- _The task_
Note each line in the data holding the string "notifications" and report it.

- _Data extracts_

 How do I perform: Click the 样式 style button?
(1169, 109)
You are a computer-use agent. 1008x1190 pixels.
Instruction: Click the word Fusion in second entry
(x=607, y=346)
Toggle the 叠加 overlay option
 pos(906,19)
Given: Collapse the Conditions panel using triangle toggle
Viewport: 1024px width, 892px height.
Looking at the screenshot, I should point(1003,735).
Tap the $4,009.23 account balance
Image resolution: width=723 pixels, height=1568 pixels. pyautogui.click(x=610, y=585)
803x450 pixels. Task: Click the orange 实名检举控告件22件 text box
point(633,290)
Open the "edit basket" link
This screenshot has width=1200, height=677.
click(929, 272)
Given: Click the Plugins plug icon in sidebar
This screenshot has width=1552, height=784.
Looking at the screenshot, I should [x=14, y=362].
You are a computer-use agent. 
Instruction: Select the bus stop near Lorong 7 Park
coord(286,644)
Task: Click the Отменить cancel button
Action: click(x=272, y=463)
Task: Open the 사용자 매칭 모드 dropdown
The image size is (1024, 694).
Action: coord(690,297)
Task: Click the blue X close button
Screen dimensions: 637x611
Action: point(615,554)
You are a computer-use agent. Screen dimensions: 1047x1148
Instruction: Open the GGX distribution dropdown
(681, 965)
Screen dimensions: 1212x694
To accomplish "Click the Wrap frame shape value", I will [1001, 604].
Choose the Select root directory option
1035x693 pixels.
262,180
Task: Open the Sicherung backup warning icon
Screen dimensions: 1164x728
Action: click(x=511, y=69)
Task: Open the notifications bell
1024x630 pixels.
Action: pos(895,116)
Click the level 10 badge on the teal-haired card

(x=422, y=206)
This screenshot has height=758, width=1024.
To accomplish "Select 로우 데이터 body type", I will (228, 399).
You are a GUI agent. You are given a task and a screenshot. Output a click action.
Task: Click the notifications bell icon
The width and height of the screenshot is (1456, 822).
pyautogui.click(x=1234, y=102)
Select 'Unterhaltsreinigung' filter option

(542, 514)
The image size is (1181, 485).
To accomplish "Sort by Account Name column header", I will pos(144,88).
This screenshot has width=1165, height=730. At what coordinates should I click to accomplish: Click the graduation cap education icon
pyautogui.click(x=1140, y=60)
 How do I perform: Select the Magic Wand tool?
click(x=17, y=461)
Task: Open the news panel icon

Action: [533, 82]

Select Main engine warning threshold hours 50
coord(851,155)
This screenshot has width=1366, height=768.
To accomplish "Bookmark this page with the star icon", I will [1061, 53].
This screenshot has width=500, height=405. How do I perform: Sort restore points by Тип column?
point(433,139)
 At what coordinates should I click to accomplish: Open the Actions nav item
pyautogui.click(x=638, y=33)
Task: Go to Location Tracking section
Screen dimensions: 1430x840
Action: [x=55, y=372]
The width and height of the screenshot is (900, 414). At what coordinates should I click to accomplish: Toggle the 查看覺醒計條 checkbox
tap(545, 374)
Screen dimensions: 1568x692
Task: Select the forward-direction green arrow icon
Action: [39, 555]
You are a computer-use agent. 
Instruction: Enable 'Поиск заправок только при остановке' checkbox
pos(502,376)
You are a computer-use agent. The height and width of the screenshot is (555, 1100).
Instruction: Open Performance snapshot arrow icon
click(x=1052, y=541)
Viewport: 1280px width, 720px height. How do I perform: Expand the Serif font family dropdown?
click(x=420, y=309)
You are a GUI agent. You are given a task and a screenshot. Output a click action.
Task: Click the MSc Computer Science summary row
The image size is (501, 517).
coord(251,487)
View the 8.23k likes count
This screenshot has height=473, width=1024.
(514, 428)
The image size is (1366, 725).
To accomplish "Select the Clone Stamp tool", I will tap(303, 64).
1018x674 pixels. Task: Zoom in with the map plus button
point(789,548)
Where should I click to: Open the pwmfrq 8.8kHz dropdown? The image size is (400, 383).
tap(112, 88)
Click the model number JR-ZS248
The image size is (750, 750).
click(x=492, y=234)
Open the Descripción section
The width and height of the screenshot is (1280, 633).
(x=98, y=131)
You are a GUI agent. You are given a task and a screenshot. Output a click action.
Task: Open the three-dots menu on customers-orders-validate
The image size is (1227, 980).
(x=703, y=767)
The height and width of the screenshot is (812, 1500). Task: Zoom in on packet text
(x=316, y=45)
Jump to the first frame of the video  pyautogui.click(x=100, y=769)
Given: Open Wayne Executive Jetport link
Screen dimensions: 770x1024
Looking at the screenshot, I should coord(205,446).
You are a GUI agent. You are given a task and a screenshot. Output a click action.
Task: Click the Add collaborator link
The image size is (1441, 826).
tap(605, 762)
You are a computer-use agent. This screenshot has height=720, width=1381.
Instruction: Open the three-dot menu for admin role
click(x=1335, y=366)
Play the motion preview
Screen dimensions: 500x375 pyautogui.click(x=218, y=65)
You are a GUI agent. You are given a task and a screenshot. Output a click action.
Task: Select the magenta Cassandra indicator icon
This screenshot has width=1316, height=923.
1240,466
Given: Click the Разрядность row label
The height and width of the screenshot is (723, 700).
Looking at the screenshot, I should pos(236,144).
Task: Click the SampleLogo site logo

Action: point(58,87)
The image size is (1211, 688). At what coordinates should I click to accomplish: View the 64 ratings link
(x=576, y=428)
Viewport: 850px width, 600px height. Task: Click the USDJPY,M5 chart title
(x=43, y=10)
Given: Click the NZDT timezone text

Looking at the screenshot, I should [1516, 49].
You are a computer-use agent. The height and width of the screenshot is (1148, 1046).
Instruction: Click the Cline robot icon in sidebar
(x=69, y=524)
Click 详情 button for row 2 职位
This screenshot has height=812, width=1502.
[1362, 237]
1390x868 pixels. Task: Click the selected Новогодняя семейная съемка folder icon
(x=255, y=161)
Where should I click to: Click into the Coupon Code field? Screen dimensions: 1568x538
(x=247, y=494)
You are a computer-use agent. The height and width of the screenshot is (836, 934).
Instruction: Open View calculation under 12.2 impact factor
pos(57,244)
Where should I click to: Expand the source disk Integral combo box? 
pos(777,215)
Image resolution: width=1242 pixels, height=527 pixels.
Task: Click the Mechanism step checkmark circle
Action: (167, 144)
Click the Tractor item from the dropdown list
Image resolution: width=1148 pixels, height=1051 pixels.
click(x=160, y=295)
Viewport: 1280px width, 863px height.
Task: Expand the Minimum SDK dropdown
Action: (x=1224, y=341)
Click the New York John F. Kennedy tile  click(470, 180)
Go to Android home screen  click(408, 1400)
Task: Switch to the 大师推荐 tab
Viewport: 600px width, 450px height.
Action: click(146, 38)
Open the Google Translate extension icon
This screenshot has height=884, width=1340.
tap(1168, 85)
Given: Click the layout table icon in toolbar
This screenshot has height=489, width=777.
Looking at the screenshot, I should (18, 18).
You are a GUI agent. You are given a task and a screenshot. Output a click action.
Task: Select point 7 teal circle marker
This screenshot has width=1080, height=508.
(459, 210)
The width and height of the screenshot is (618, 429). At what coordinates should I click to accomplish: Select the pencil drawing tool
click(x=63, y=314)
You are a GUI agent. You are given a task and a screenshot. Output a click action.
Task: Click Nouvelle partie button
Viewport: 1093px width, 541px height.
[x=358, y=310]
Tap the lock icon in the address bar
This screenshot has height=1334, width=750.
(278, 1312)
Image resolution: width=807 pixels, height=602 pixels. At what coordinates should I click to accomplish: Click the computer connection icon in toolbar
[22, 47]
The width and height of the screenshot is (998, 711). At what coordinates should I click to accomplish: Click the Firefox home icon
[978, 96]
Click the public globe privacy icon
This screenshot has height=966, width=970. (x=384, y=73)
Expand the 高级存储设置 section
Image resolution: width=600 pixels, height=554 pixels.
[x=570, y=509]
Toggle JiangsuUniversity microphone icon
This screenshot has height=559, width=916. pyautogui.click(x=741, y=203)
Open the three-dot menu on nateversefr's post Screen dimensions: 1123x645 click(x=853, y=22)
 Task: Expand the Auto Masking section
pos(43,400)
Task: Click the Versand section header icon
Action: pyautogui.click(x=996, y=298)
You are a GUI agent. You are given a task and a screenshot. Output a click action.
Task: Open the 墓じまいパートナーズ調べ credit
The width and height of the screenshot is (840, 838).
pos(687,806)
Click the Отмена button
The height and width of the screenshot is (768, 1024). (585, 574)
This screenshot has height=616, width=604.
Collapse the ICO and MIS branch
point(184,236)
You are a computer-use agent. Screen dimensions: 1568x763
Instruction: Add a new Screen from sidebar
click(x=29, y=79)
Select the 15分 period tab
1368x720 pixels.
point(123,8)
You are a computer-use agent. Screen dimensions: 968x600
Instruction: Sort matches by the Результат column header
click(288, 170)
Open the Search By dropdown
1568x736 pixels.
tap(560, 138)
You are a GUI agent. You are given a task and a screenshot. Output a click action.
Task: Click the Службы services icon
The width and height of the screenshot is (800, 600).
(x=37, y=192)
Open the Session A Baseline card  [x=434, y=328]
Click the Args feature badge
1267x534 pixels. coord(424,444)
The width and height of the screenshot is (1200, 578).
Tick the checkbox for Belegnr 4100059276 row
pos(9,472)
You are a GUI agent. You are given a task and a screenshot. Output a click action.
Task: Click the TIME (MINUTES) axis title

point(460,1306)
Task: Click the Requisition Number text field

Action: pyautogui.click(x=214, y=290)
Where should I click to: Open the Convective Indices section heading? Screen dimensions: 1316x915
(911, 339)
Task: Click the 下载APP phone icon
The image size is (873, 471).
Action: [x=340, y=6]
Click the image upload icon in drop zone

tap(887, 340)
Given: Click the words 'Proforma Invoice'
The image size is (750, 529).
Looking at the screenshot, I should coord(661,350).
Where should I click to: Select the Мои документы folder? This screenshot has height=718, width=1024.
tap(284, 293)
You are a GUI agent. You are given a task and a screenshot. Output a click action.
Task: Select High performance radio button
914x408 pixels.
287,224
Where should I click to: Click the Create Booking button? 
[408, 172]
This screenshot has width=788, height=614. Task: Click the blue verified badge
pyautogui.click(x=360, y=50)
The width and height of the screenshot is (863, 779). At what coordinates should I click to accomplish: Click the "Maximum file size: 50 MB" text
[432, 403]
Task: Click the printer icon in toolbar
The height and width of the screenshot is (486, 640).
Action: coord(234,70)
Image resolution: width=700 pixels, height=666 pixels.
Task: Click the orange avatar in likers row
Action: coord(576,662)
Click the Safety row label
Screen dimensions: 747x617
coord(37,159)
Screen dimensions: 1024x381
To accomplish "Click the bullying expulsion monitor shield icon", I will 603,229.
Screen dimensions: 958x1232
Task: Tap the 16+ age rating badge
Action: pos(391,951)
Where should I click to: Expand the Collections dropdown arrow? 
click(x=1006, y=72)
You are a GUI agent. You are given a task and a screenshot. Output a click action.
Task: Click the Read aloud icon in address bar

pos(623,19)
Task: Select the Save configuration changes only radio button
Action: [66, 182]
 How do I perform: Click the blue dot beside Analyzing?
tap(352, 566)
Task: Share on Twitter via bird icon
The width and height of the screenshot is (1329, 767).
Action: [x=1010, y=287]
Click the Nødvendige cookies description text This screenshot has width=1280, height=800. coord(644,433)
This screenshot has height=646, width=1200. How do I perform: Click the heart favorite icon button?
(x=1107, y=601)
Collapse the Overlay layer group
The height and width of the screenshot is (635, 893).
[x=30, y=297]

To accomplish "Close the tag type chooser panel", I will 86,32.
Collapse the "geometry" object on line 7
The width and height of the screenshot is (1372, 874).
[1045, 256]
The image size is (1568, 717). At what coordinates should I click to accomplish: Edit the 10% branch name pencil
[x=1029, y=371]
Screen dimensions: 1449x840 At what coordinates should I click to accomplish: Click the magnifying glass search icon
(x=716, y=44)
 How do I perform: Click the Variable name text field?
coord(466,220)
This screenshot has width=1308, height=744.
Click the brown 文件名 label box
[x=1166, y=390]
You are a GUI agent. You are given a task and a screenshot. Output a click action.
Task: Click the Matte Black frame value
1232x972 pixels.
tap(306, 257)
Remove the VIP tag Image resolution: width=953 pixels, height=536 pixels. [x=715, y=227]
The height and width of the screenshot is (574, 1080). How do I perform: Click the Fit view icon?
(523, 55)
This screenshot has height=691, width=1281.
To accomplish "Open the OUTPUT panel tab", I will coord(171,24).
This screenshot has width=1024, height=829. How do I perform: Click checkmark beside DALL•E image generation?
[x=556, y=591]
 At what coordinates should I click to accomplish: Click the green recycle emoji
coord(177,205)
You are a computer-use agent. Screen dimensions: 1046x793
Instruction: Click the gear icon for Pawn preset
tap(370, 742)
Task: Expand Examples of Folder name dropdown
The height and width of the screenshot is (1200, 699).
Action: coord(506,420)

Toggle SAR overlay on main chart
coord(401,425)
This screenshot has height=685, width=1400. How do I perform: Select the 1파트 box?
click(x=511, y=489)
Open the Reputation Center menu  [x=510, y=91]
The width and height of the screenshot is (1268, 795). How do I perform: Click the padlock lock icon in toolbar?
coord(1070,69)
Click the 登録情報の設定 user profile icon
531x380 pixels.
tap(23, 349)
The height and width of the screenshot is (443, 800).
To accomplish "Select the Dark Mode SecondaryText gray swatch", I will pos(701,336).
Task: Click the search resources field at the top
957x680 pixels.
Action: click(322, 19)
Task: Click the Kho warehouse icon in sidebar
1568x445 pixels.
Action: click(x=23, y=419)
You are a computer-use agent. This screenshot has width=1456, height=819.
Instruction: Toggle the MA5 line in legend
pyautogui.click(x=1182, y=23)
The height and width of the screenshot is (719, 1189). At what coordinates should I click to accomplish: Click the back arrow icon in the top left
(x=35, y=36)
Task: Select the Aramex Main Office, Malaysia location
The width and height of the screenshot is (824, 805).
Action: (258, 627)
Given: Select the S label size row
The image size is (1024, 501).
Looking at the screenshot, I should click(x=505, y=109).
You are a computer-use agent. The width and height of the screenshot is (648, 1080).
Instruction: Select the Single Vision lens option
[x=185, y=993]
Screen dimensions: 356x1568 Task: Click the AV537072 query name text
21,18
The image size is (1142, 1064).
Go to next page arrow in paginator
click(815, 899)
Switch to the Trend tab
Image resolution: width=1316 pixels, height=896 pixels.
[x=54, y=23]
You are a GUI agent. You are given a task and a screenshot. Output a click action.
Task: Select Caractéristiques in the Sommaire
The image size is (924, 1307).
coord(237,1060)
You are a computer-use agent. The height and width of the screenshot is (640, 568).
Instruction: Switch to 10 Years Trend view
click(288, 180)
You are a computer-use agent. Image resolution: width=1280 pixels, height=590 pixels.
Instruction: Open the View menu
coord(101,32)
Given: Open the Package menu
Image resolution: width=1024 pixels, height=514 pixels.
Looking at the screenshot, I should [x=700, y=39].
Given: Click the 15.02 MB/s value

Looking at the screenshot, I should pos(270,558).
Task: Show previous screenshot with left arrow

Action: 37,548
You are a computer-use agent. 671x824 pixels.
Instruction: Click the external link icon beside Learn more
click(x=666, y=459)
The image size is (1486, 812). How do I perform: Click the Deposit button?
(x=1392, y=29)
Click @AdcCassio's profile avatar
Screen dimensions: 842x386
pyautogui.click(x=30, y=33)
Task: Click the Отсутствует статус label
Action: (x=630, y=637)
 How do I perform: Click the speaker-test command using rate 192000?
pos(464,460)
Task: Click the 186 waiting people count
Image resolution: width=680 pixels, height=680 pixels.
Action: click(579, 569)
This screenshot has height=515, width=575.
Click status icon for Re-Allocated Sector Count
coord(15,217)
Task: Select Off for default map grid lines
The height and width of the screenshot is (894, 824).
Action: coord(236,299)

- _Problem solution_
Task: Open the notifications bell
Task: Click the notifications bell icon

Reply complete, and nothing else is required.